Writing the variables as \(\displaystyle x_1,\), \(\displaystyle x_2\), and \(\displaystyle x_3\) that coefficient matrix corresponds to the "homogeneous matrix equation \(\displaystyle \begin{bmatrix}1 & 0 & 0 \\ 0 & 1 & 1 \\ 0 & 0 & 0 \end{bmatrix}\begin {bmatrix}x_1 \\ x_2\\ x_3 \end{bmatrix}= \begin{bmatrix}x_1 \\ x_2+ x_3 \\ 0 \end{bmatrix}= \begin{bmatrix} 0 \\ 0 \\ 0 \end{bmatrix}\) which leads to the equations \(\displaystyle x_1= 0\), \(\displaystyle x_2+ x_3= 0\) and 0= 0. From \(\displaystyle x_2+ x_3= 0\) we have \(\displaystyle x_2= -x_1\).

44. [1000]
[/COLOR]

-----[0110]

This matrix corresponds to the equations \(\displaystyle x_1= 0\) and \(\displaystyle x_2+ x3= 0\). Since there are 4 columns in the matrix there 4 unknowns but we are given no information about \(\displaystyle x_4\) so it could be any thing.

45. [1001]
-----[0010]
-----[0000]

This matrix corresponds to the equations \(\displaystyle x_1+ x_4= 0\), which is the same as \(\displaystyle x_1= -x_4\), \(\displaystyle x_3= 0\) and 0= 0. That last equation gives us no information.

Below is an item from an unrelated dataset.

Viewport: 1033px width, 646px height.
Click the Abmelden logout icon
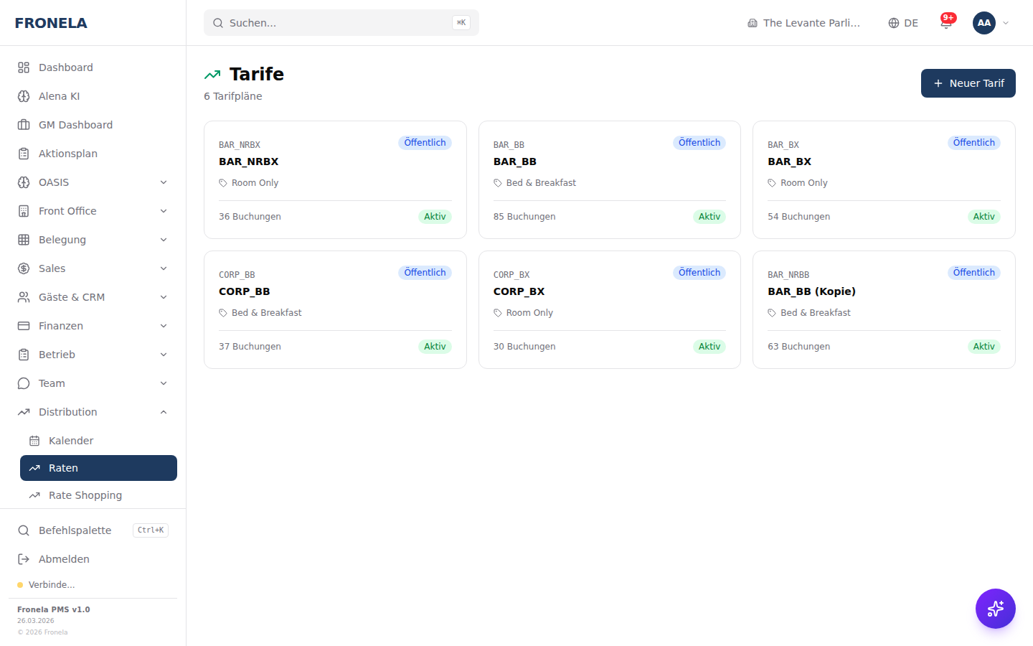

Do you understand how I got the equations from the "coefficient matrix"?

Solutions from the book

43.
x1= 0

x2= -t
x3= t

As I said above, the "coefficient matrix" gives the equations \(\displaystyle x_1= 0\) and \(\displaystyle x_2= -x_3\). The first of those equations gives the "x_1= 0" above. The second says "whatever \(\displaystyle x_3\), \(\displaystyle x_2\) is the negative. But \(\displaystyle x_3\) can be anything. The person who wrote this solution chose to call the value of \(\displaystyle x_3\) "t" which can be any number and then \(\displaystyle x_2= -t\).

44. odds only

The equations, above, were \(\displaystyle x_1= 0\) and \(\displaystyle x_2+ x_4= 0\). Those are exactly the same as in problem 43 so we can write the same solution, \(\displaystyle x_1= 0\), \(\displaystyle x_2= -t\), and \(\displaystyle x_3= t\) where t can be any number. The fact that there is a fourth column implies there is fourth unknown, \(\displaystyle x_4\) but since it is not in any equation, \(\displaystyle x_4\) can be any number. We might write "\(\displaystyle x_4= s\)" where "s" just represents some unknown number. We don't use "t" again because we don't want to imply that \(\displaystyle x_4\) must be the same as \(\displaystyle x_3\).

45.
x1= -t
x2= s
x3= 0
x4= t

The matrix corresponds, as above, to the equations \(\displaystyle x_1= -x_4\) and \(\displaystyle x_3= 0\). There is an "\(\displaystyle x_2\)" of course but it doesn't appear in any equation so could be anything. That is why we have "\(\displaystyle x_2= s\). It can be any number. And, as before, "\(\displaystyle x_1= -x_4\)" is represented by taking "\(\displaystyle x_4= t\)", again representing any number, and "\(\displaystyle x= -t\)".